PRECIPITA IL PRINCIPALE INDICATORE DELLO STATO DI SALUTE DELL'ECONOMIA TEDESCA: L'INDICE ZEW SPROFONDA A -3,9 (ERA +6,9)

martedì 14 ottobre 2014

BERLINO - Peggiora a ottobre l'indice Zew che misura la fiducia delle imprese tedesche. L'indice si attesta a -3,9 rispetto a +6,9 del mese precedente. Il dato è decisamente peggiore anche rispetto alle attese degli analisti che indicavano un valore a 0,8. Marcato peggioramento anche per l'indice sulla situazione economica con un valore a 3,2, praticamente un crollo rispetto al 25,4 di settembre.

Le borse europee ampliano i ribassi sulla scia del crollo dell'indice Zew tedesco a ottobre. Piazza Affari accusa un calo che sfiora l'1%. A Francoforte l'indice Dax lascia sul terreno lo 0,70%, sulla stessa linea Parigi, Madrid arretra dello 0,75% mentre Londra registra una flessione di mezzo punto.

L'Indice Zew ora è "sottozero". Il principale termometro della fiducia degli investitori in Germania accusa un autentico crollo ad ottobre scivolando a un valore di oltre 10 punti percentuali in meno rispetto il mese di settembre.. Si tratta della decima flessione consecutiva ed è la prima volta - dal novembre del 2012 - che l'indice mostra valori nettamente negativi.

Questo indicatore è considerato decisivo da tutti gli analisti internazionali.
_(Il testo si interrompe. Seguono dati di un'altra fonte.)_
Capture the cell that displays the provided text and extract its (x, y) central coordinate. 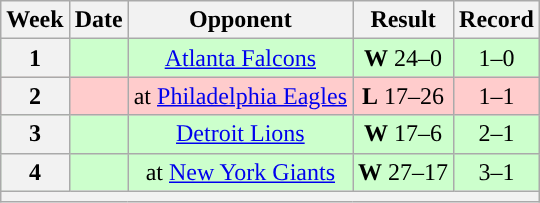
1–0 (497, 58)
Week (35, 20)
3–1 (497, 172)
Date (98, 20)
at New York Giants (240, 172)
Opponent (240, 20)
1–1 (497, 96)
W 27–17 (404, 172)
1 (35, 58)
W 17–6 (404, 134)
2–1 (497, 134)
L 17–26 (404, 96)
Result (404, 20)
Atlanta Falcons (240, 58)
4 (35, 172)
3 (35, 134)
Record (497, 20)
at Philadelphia Eagles (240, 96)
2 (35, 96)
Detroit Lions (240, 134)
W 24–0 (404, 58)
Provide the [x, y] coordinate of the cell's center where the given text is located.  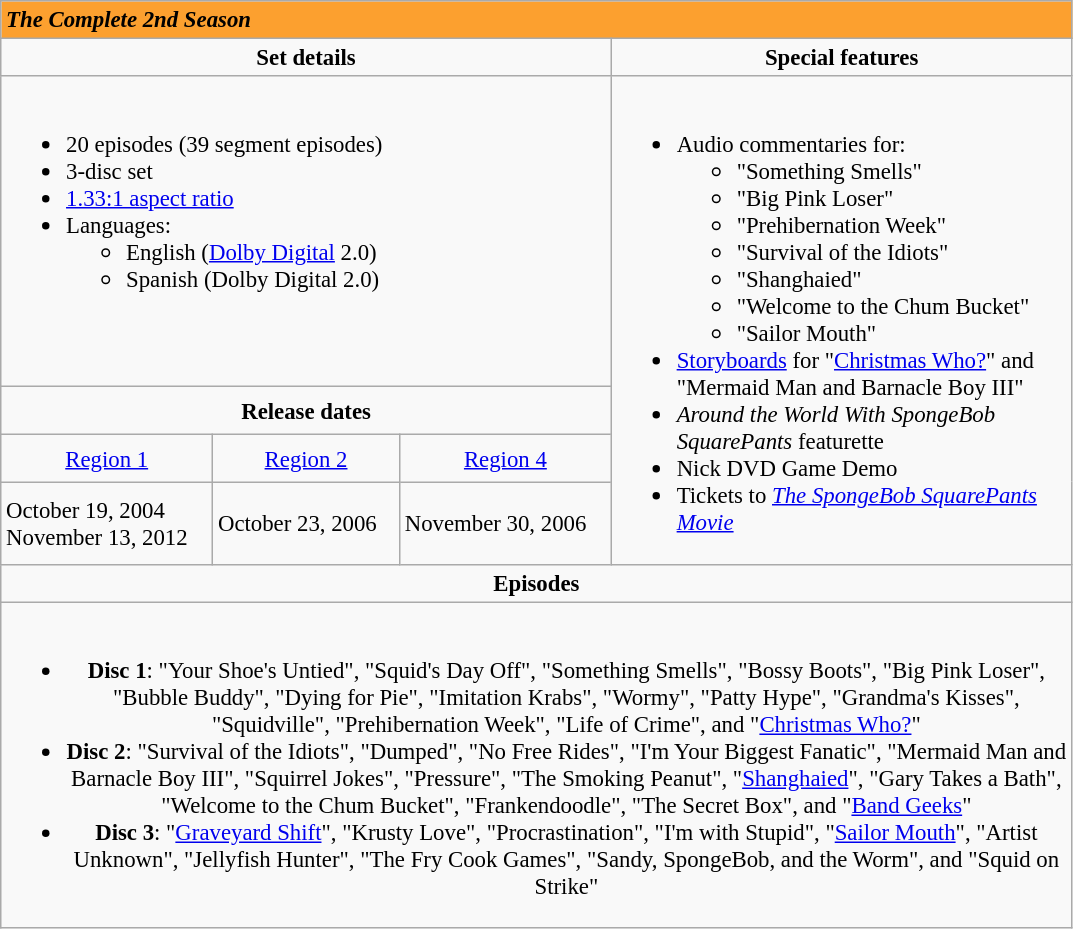
October 19, 2004November 13, 2012 [107, 523]
Set details [306, 58]
October 23, 2006 [306, 523]
November 30, 2006 [505, 523]
Region 2 [306, 459]
Region 4 [505, 459]
Release dates [306, 411]
Episodes [536, 583]
20 episodes (39 segment episodes)3-disc set1.33:1 aspect ratioLanguages:English (Dolby Digital 2.0)Spanish (Dolby Digital 2.0) [306, 232]
Special features [842, 58]
The Complete 2nd Season [536, 20]
Region 1 [107, 459]
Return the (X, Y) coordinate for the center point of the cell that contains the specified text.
Rappresenta un'indicazione basilare per poter avere indicazioni complessive sull'andamento dell'economia tedesca. Tutte le volte che la Germania inzia ad esprimere valori negativi dello Zew, il Paese entra in recessione.
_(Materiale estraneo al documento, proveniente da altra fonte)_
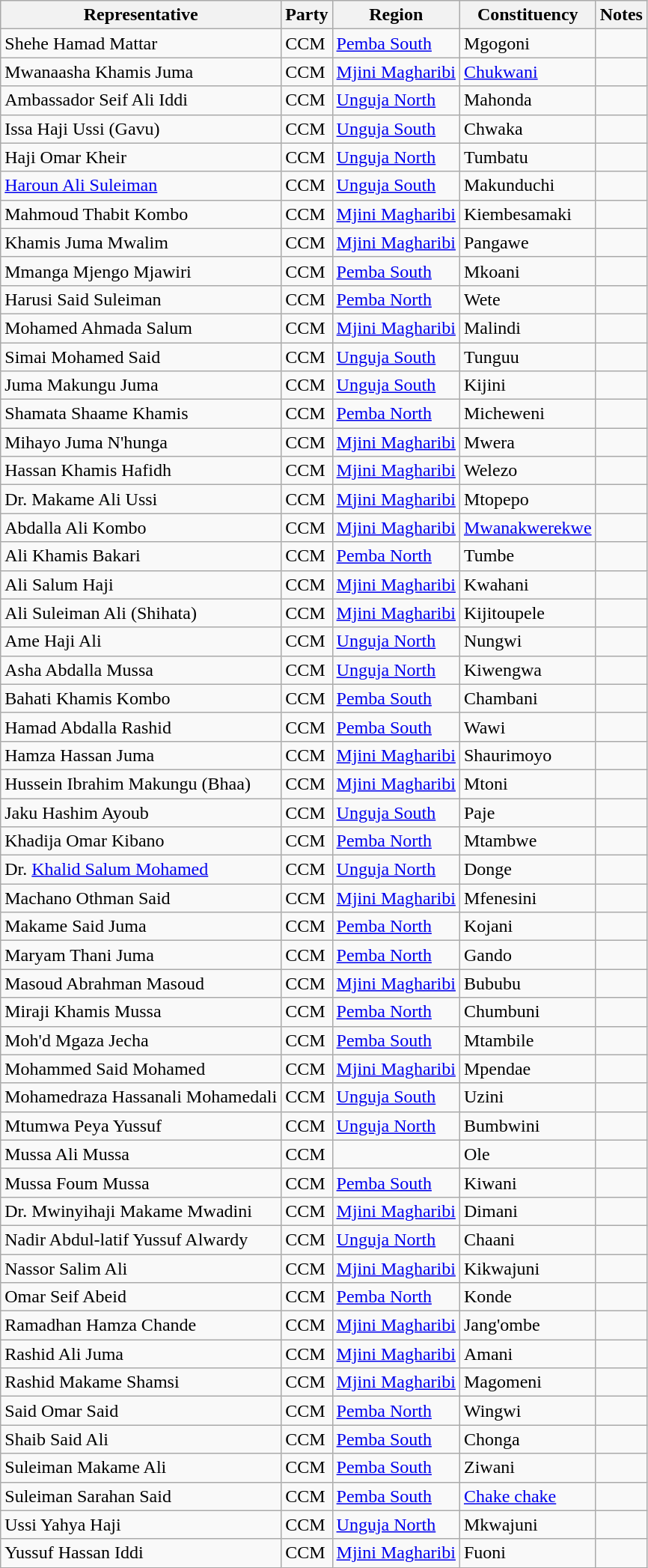
Mussa Foum Mussa (141, 1182)
Moh'd Mgaza Jecha (141, 1040)
Mtumwa Peya Yussuf (141, 1125)
Ali Suleiman Ali (Shihata) (141, 613)
Fuoni (528, 1553)
Mohamedraza Hassanali Mohamedali (141, 1097)
Issa Haji Ussi (Gavu) (141, 129)
Chake chake (528, 1496)
Machano Othman Said (141, 898)
Haji Omar Kheir (141, 157)
Kojani (528, 926)
Bububu (528, 983)
Makunduchi (528, 186)
Kijitoupele (528, 613)
Ambassador Seif Ali Iddi (141, 100)
Wete (528, 299)
Mohammed Said Mohamed (141, 1069)
Konde (528, 1297)
Rashid Makame Shamsi (141, 1382)
Magomeni (528, 1382)
Ussi Yahya Haji (141, 1524)
Gando (528, 955)
Mahmoud Thabit Kombo (141, 214)
Maryam Thani Juma (141, 955)
Kiembesamaki (528, 214)
Pangawe (528, 242)
Asha Abdalla Mussa (141, 670)
Notes (621, 15)
Ziwani (528, 1467)
Dr. Mwinyihaji Makame Mwadini (141, 1211)
Malindi (528, 328)
Said Omar Said (141, 1410)
Mtopepo (528, 499)
Ole (528, 1154)
Khamis Juma Mwalim (141, 242)
Suleiman Sarahan Said (141, 1496)
Mgogoni (528, 43)
Jang'ombe (528, 1325)
Mahonda (528, 100)
Harusi Said Suleiman (141, 299)
Shaib Said Ali (141, 1439)
Mwanakwerekwe (528, 528)
Haroun Ali Suleiman (141, 186)
Ramadhan Hamza Chande (141, 1325)
Chonga (528, 1439)
Chumbuni (528, 1012)
Simai Mohamed Said (141, 357)
Mkwajuni (528, 1524)
Mkoani (528, 271)
Mmanga Mjengo Mjawiri (141, 271)
Bahati Khamis Kombo (141, 698)
Rashid Ali Juma (141, 1354)
Chambani (528, 698)
Nungwi (528, 641)
Mfenesini (528, 898)
Shaurimoyo (528, 755)
Wawi (528, 727)
Makame Said Juma (141, 926)
Constituency (528, 15)
Nassor Salim Ali (141, 1268)
Ali Salum Haji (141, 584)
Bumbwini (528, 1125)
Micheweni (528, 414)
Wingwi (528, 1410)
Paje (528, 812)
Chaani (528, 1239)
Uzini (528, 1097)
Chukwani (528, 72)
Mpendae (528, 1069)
Mussa Ali Mussa (141, 1154)
Dimani (528, 1211)
Mtambile (528, 1040)
Miraji Khamis Mussa (141, 1012)
Mohamed Ahmada Salum (141, 328)
Shamata Shaame Khamis (141, 414)
Kijini (528, 385)
Ali Khamis Bakari (141, 556)
Abdalla Ali Kombo (141, 528)
Hussein Ibrahim Makungu (Bhaa) (141, 783)
Omar Seif Abeid (141, 1297)
Dr. Khalid Salum Mohamed (141, 869)
Chwaka (528, 129)
Representative (141, 15)
Hamad Abdalla Rashid (141, 727)
Kwahani (528, 584)
Ame Haji Ali (141, 641)
Suleiman Makame Ali (141, 1467)
Kiwani (528, 1182)
Masoud Abrahman Masoud (141, 983)
Tumbatu (528, 157)
Tunguu (528, 357)
Party (307, 15)
Mwera (528, 442)
Kikwajuni (528, 1268)
Tumbe (528, 556)
Juma Makungu Juma (141, 385)
Yussuf Hassan Iddi (141, 1553)
Jaku Hashim Ayoub (141, 812)
Amani (528, 1354)
Region (396, 15)
Nadir Abdul-latif Yussuf Alwardy (141, 1239)
Mwanaasha Khamis Juma (141, 72)
Mtambwe (528, 841)
Shehe Hamad Mattar (141, 43)
Mihayo Juma N'hunga (141, 442)
Hamza Hassan Juma (141, 755)
Mtoni (528, 783)
Khadija Omar Kibano (141, 841)
Dr. Makame Ali Ussi (141, 499)
Kiwengwa (528, 670)
Hassan Khamis Hafidh (141, 471)
Donge (528, 869)
Welezo (528, 471)
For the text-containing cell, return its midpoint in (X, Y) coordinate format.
D'altra parte, con il blocco dell'export in Russia - che rappresentava il primo mercato per le esportazioni tedesche - e il contemporaneo crollo delle economie europee della Zona euro, derivato dalle folli politiche di austerità imposte dalla Germania al resto della UE, che altro ci si poteva spettare?
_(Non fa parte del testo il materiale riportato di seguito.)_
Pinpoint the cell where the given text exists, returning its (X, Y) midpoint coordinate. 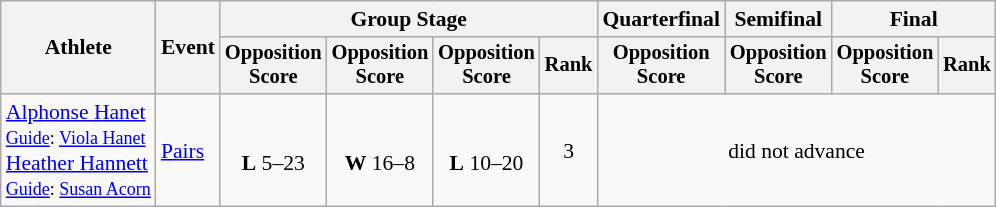
Alphonse HanetGuide: Viola HanetHeather HannettGuide: Susan Acorn (78, 150)
Athlete (78, 48)
did not advance (796, 150)
Event (188, 48)
Final (914, 19)
Quarterfinal (661, 19)
Pairs (188, 150)
Group Stage (408, 19)
W 16–8 (380, 150)
L 10–20 (486, 150)
3 (569, 150)
L 5–23 (274, 150)
Semifinal (778, 19)
Capture the cell that displays the provided text and extract its (x, y) central coordinate. 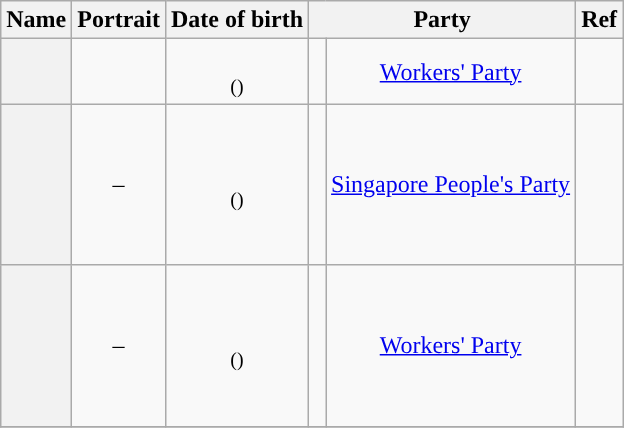
Party (442, 20)
Ref (600, 20)
Date of birth (236, 20)
Portrait (119, 20)
Name (36, 20)
Singapore People's Party (451, 184)
Extract the (x, y) coordinate from the center of the cell holding the provided text.  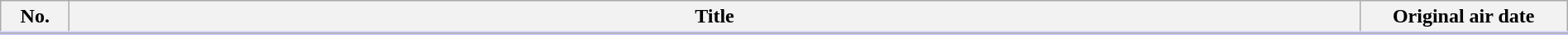
Original air date (1464, 17)
Title (715, 17)
No. (35, 17)
Pinpoint the cell where the given text exists, returning its [x, y] midpoint coordinate. 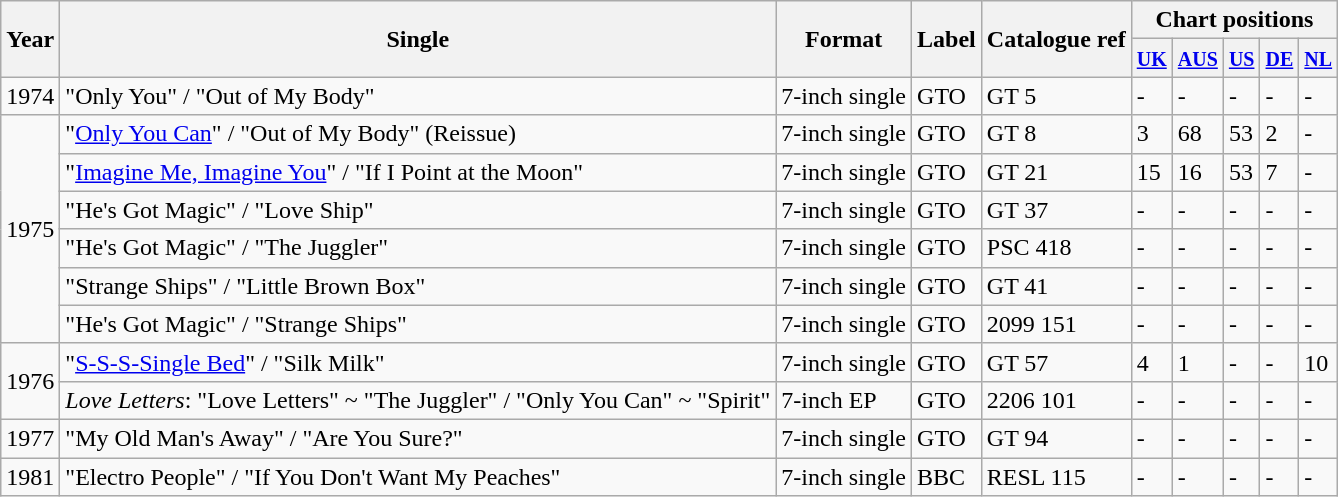
1976 [30, 381]
DE [1280, 58]
"Imagine Me, Imagine You" / "If I Point at the Moon" [418, 172]
Chart positions [1234, 20]
2099 151 [1056, 324]
BBC [947, 477]
PSC 418 [1056, 248]
GT 5 [1056, 96]
2 [1280, 134]
GT 57 [1056, 362]
"My Old Man's Away" / "Are You Sure?" [418, 438]
Single [418, 39]
Love Letters: "Love Letters" ~ "The Juggler" / "Only You Can" ~ "Spirit" [418, 400]
RESL 115 [1056, 477]
7 [1280, 172]
15 [1152, 172]
1 [1198, 362]
10 [1318, 362]
Year [30, 39]
3 [1152, 134]
7-inch EP [844, 400]
"Only You Can" / "Out of My Body" (Reissue) [418, 134]
16 [1198, 172]
AUS [1198, 58]
GT 41 [1056, 286]
1975 [30, 229]
"S-S-S-Single Bed" / "Silk Milk" [418, 362]
1981 [30, 477]
Catalogue ref [1056, 39]
"He's Got Magic" / "Strange Ships" [418, 324]
"Only You" / "Out of My Body" [418, 96]
GT 94 [1056, 438]
GT 21 [1056, 172]
Format [844, 39]
"Strange Ships" / "Little Brown Box" [418, 286]
GT 8 [1056, 134]
GT 37 [1056, 210]
Label [947, 39]
"Electro People" / "If You Don't Want My Peaches" [418, 477]
1974 [30, 96]
"He's Got Magic" / "The Juggler" [418, 248]
NL [1318, 58]
"He's Got Magic" / "Love Ship" [418, 210]
4 [1152, 362]
2206 101 [1056, 400]
US [1242, 58]
1977 [30, 438]
68 [1198, 134]
UK [1152, 58]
E c'è ben poco da rallegrarsi, dall'inchiodata tedesca: questa situazione venutasi a creare in Germania produrrà conseguenze molto negative sul quadro già negativo dell'Eurozona. Prima delle quali, la fuga di capitali e lo smobilizzo di quelli investiti in titoli di stato europei. In cima alla lista, ovviamente, ci sono quelli italiani.